Exercise text ->
BEGIN
The Ville-Marie borough council is the local governing body of Ville-Marie, a borough in the City of Montreal, Canada.

The Ville-Marie council has a different structure from all other Montreal borough councils. Before 2009, the council consisted of an elected borough mayor, two elected city councillors, and two elected borough councillors. Under legislation passed by the government of Quebec in 2008 and implemented after the 2009 municipal election, however, the council now consists of three elected city councillors, the mayor of Montreal (who automatically serves as mayor of Ville-Marie), and two councillors from other boroughs who are selected by the mayor. The current mayor of Ville-Marie is Valérie Plante, who was elected as mayor of Montreal in the 2017 Montreal municipal election and re-elected in the 2021 election.

At the first council meeting following the 2009 election, several members of the public expressed opposition to having a borough mayor and two councillors who were not locally elected. Despite some local efforts, the change made in 2008 has not yet been reversed.
END
Exercise 1 -> List every distinct year mentioned in the passage on the Ville-Marie borough council, in order from earliest to latest.
Exercise 2 -> Write out the part of the passage on the Ville-Marie borough council starting with "The Ville-Marie council" and going on through "the 2021 election.", copying it word for word.
Exercise 3 -> According to the passage on the Ville-Marie borough council, who is the current mayor of Ville-Marie?

Information supplied ->
BEGIN
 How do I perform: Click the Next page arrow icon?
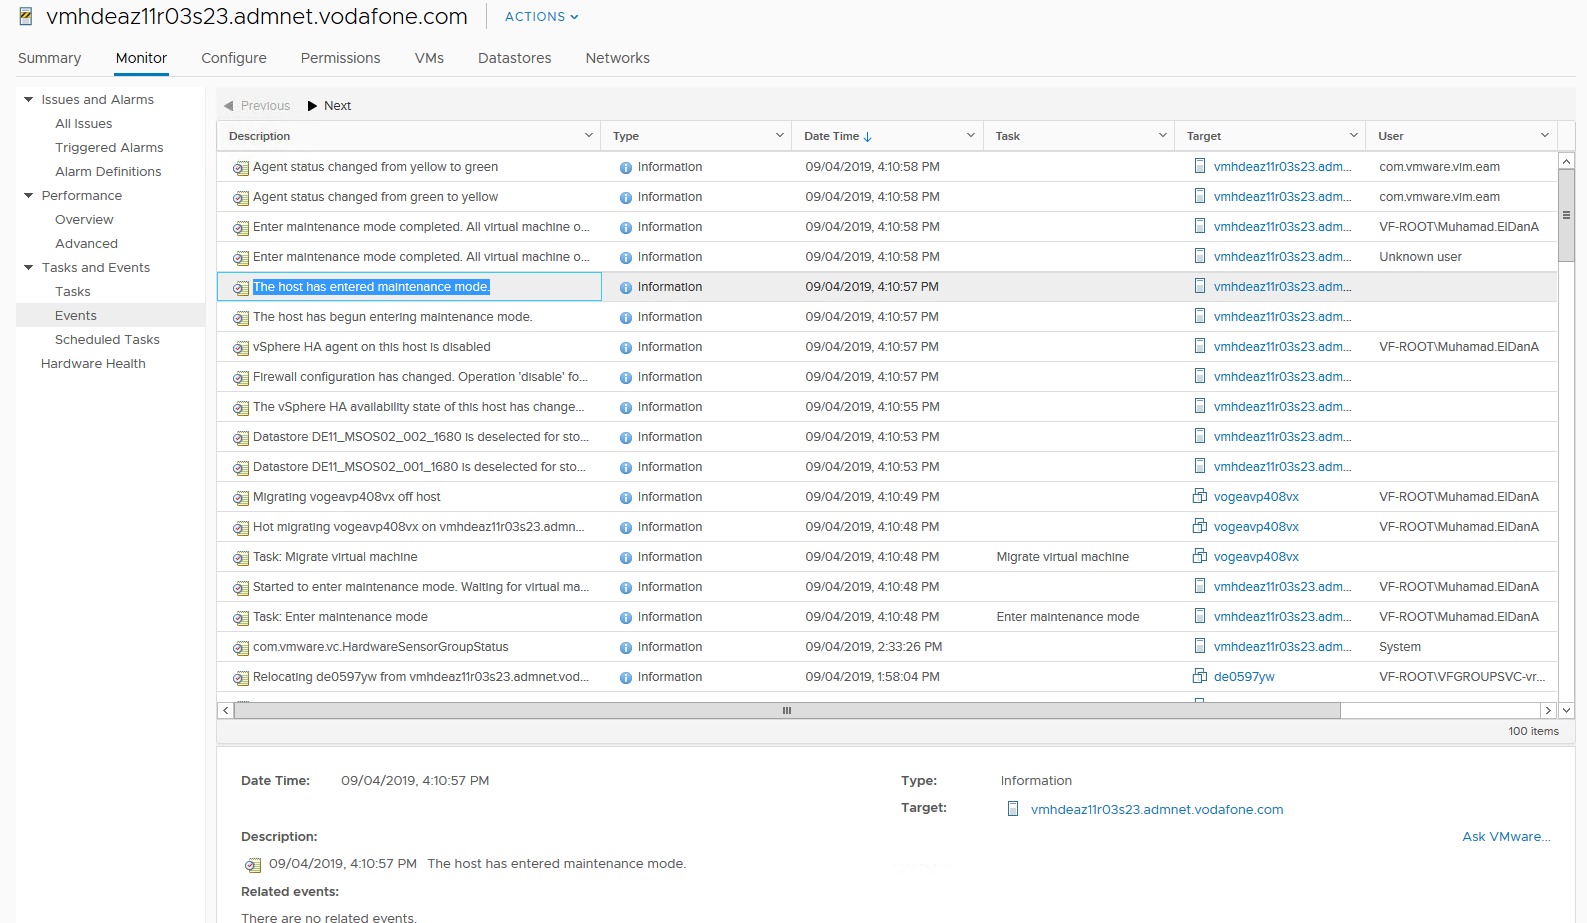tap(312, 106)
END
Response box 1 -> 2008, 2009, 2017, 2021

Response box 2 ->
The Ville-Marie council has a different structure from all other Montreal borough councils. Before 2009, the council consisted of an elected borough mayor, two elected city councillors, and two elected borough councillors. Under legislation passed by the government of Quebec in 2008 and implemented after the 2009 municipal election, however, the council now consists of three elected city councillors, the mayor of Montreal (who automatically serves as mayor of Ville-Marie), and two councillors from other boroughs who are selected by the mayor. The current mayor of Ville-Marie is Valérie Plante, who was elected as mayor of Montreal in the 2017 Montreal municipal election and re-elected in the 2021 election.

Response box 3 -> Valérie Plante